Left alone, David and Keith are going to talk about themselves, everyone's favorite topic when applied liberally to...themselves. But first, confection-oriented banter, because ovens are really just a metaphor for the coffins cakes are put in to make us value our own short lives while presiding over their own deliciously moist funerals. Keith regards a slab of Ruth's wedding cake, telling David, "I feel like I've been eating this cake for twelve months." Through a yawn I might soon be inclined to share with David if this scene goes in the predictable "Does that mean you'd rather be with me...or your new boyfriend, Duncan Hines?" direction I would fully expect of it by this point in the series, David volleys, "I wasn't going to say anything." Well, I was. First and foremost: "Twelve months"? Is that really what he said? Is there no more concise a way to state the time period of twelve months? Would we cut him the same slack were Keith to have observed he'd been eating that cake for fifty-two weeks? A twentieth of a score? Just call it a year. Not every line needs to reek with artful poetry. Keith takes a final swig of champagne and tells David he thinks it's time to go home, but David tries to sound noncommittal in asking him to stay, adding, "If you're too drunk to drive, or whatever." They bicker about the fact that Keith has never stayed over David's house before. For those of you who didn't see the episode and need more information, make a mimed hand puppet with each of your two hands and face them toward each other, alternating back and forth with the two of them snapping, "No, you are!" "No, you are!" "No, you are!" Do it for a good, long while to get the full effect of their repetitive, testosterone-fueled anger. May I suggest, perhaps, twenty-six consecutive fortnights?

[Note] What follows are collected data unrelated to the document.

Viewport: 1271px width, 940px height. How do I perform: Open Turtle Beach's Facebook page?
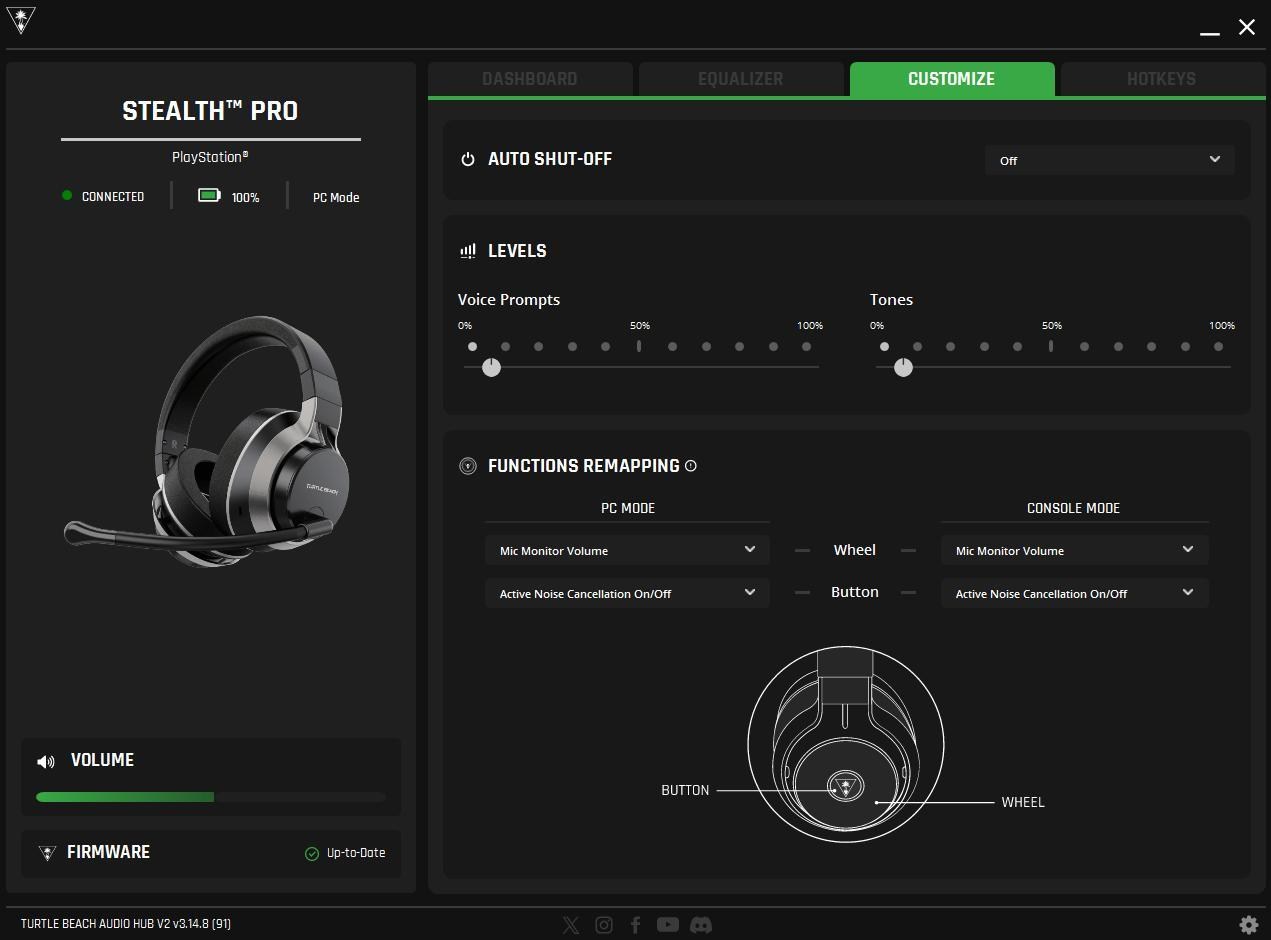[x=635, y=925]
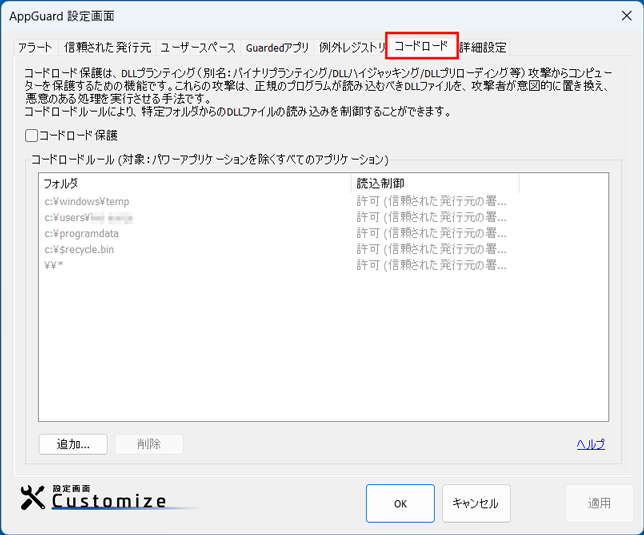
Task: Open the ヘルプ link
Action: point(590,444)
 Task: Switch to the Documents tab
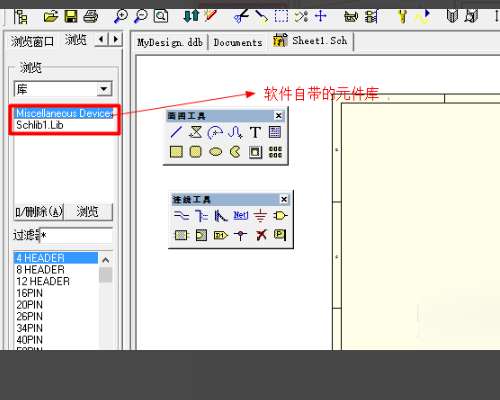238,42
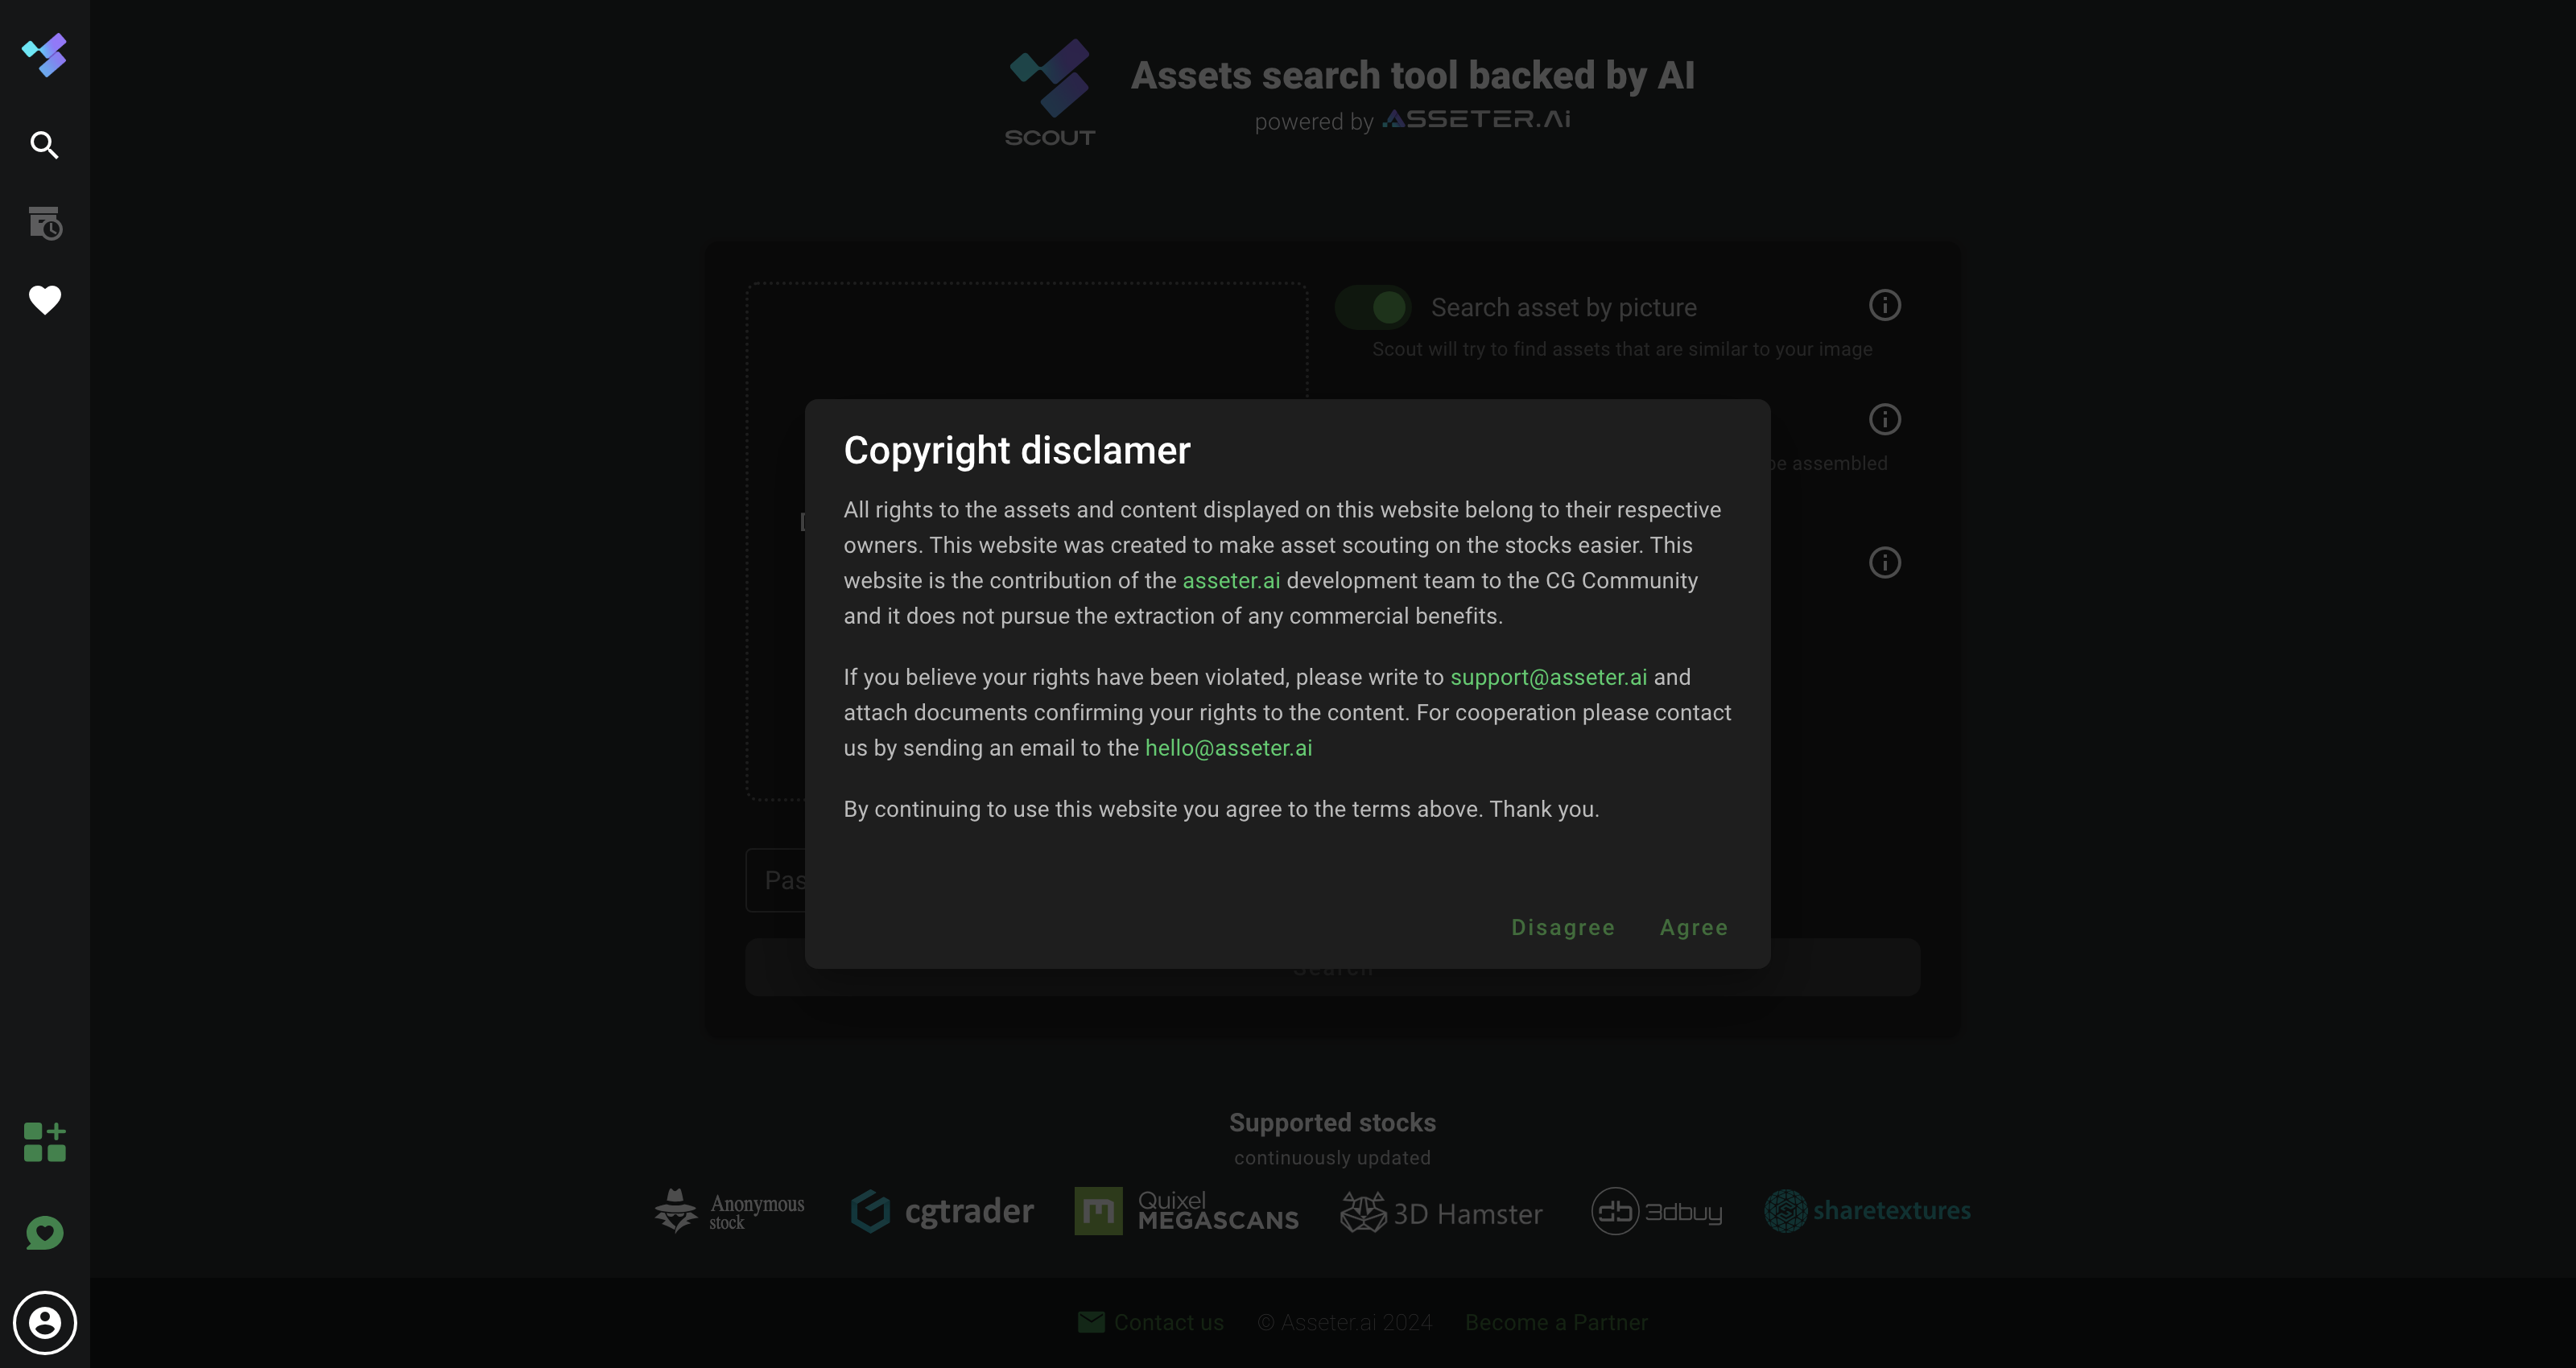The height and width of the screenshot is (1368, 2576).
Task: Click the hello@asseter.ai email link
Action: click(1228, 748)
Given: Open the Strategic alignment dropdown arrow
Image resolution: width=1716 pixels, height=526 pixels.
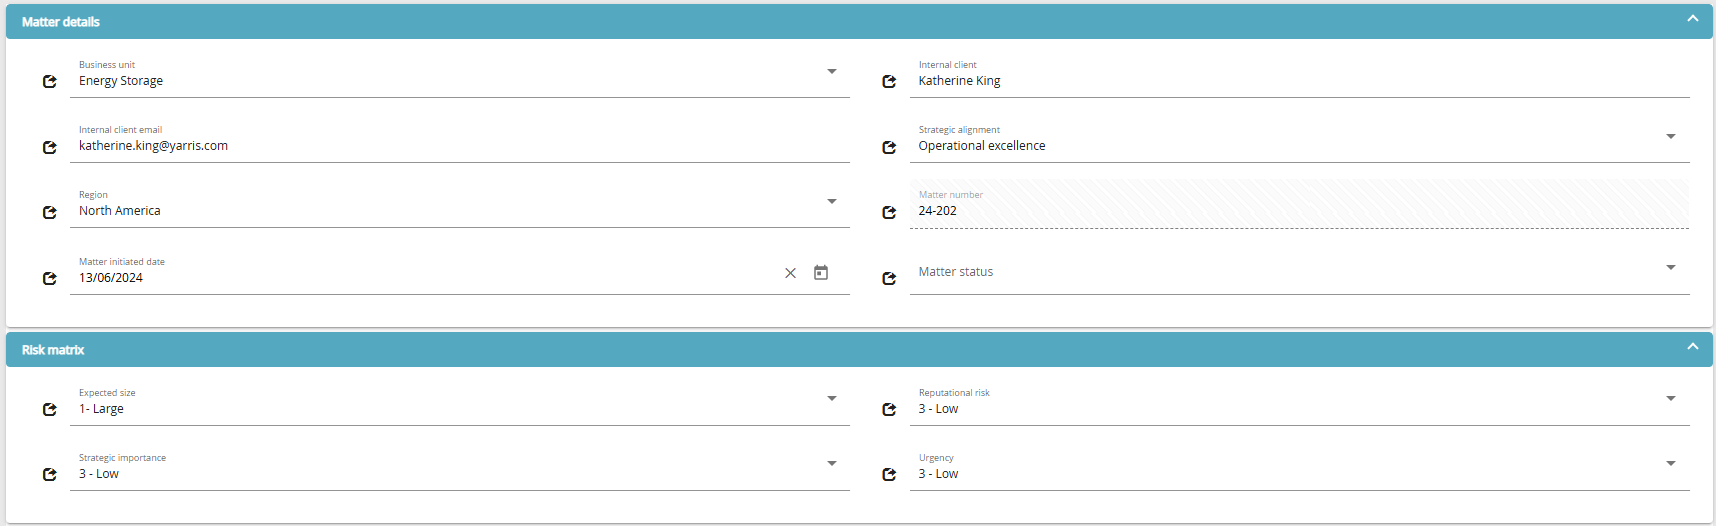Looking at the screenshot, I should [1671, 136].
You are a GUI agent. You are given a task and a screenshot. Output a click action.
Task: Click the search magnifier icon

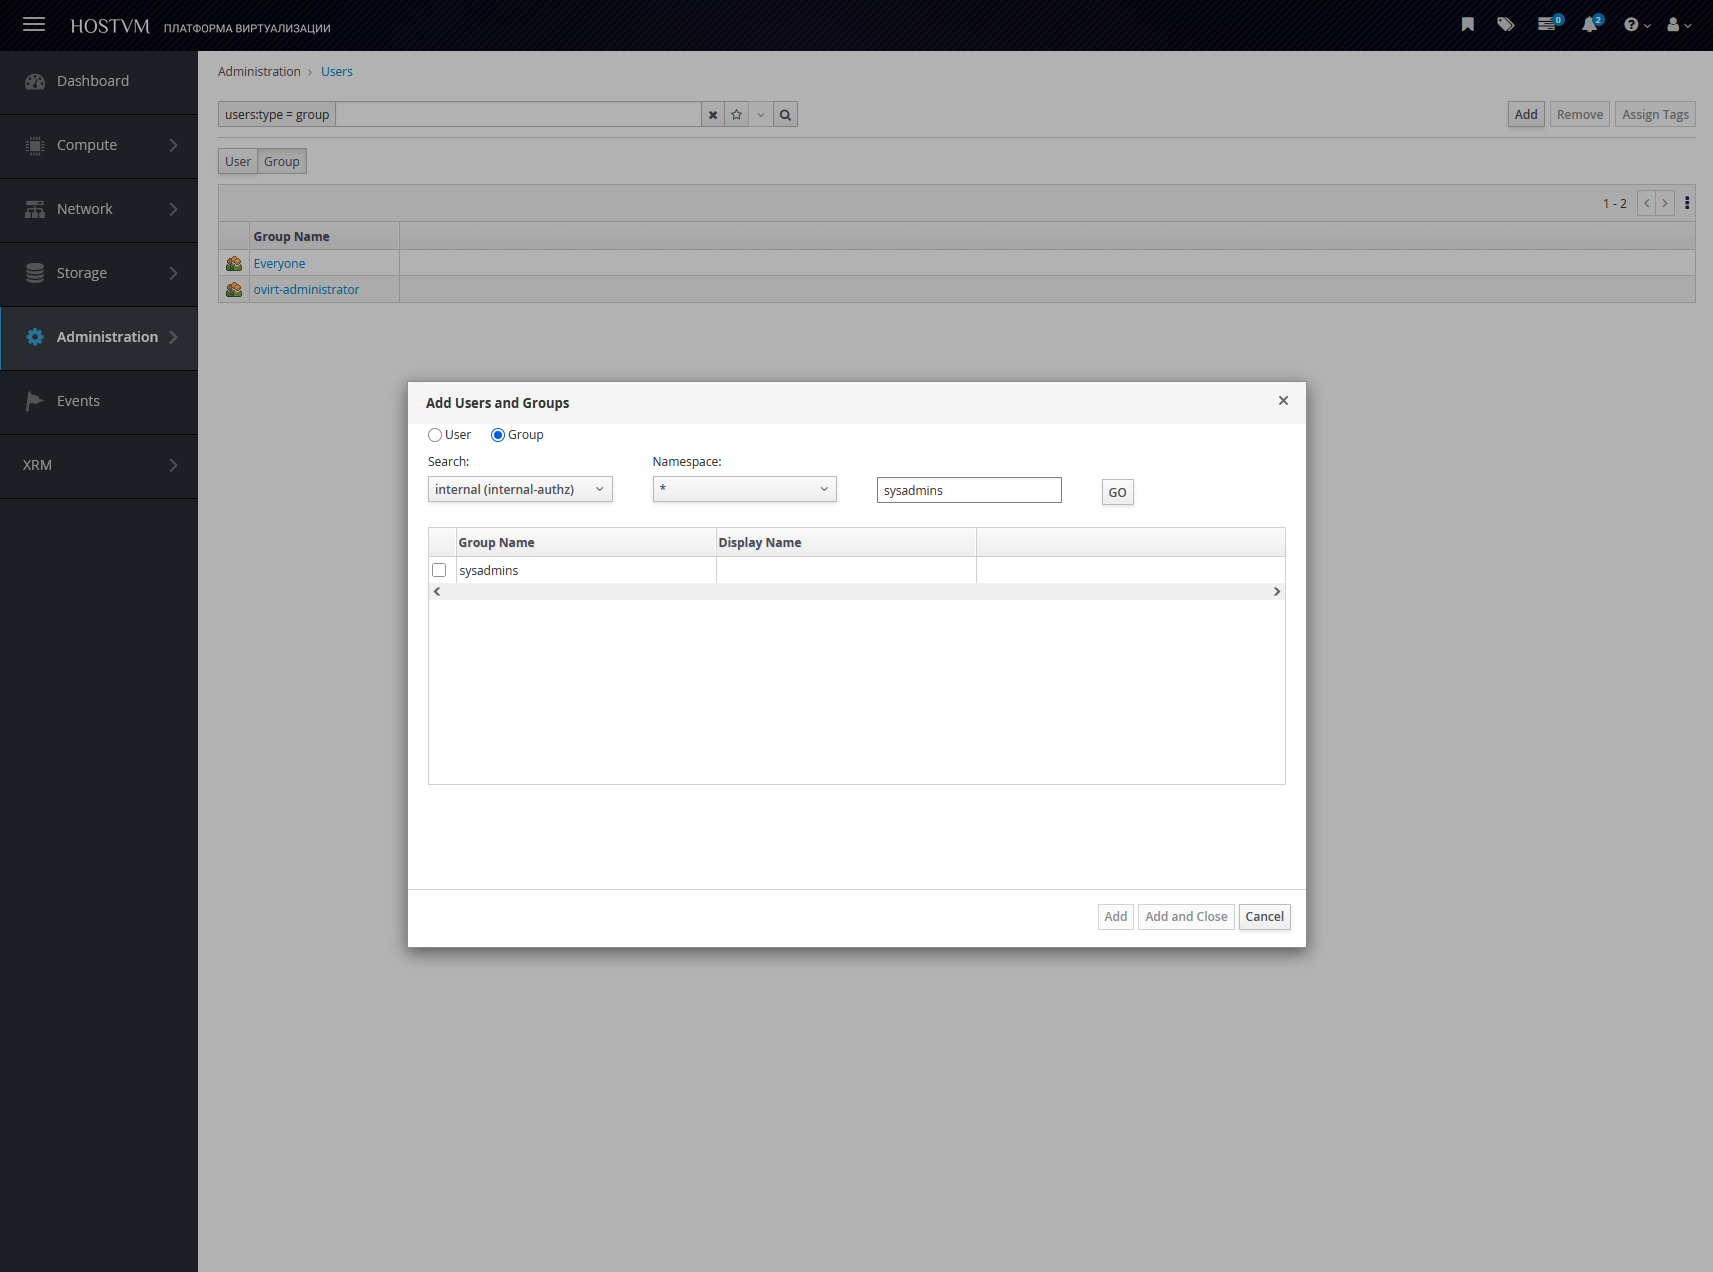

Back at the slums of Beverly Hills on the corner of LaBrea and Encroaching Desperation, Nate wears the sheared hide of a downed grizzly bear while sitting on Brenda's bed. Oops. I amend the observation. Nate is merely shirtless. "I have to drive to Santa Barbara to pick up her body," Nate sobs. Brenda recommends that Nate just sleep, promising him that it will help. He wails that all this is "impossible," as Brenda looks on in a sympathetic fashion, thinking hard about the human evolution chart and not being able to determine exactly why that is.
Boys kissing boys! Tee hee! David and Keith lie in David's bed, Keith commenting on how quiet it is. David one-ups the peculiarity of this observation, noting how "strange" it is that, well: "I just got blown in the same bed where my mom used to read me The Runaway Bunny." But just before a wry comment on the hilariously wanton promiscuity of gay men could be registered by the stereotyping or self-hating, David and Keith are interrupted by the sound of sex moans from upstairs, where Ruth and Cromwell are celebrating their wedded bliss with microphones attached to their genitals.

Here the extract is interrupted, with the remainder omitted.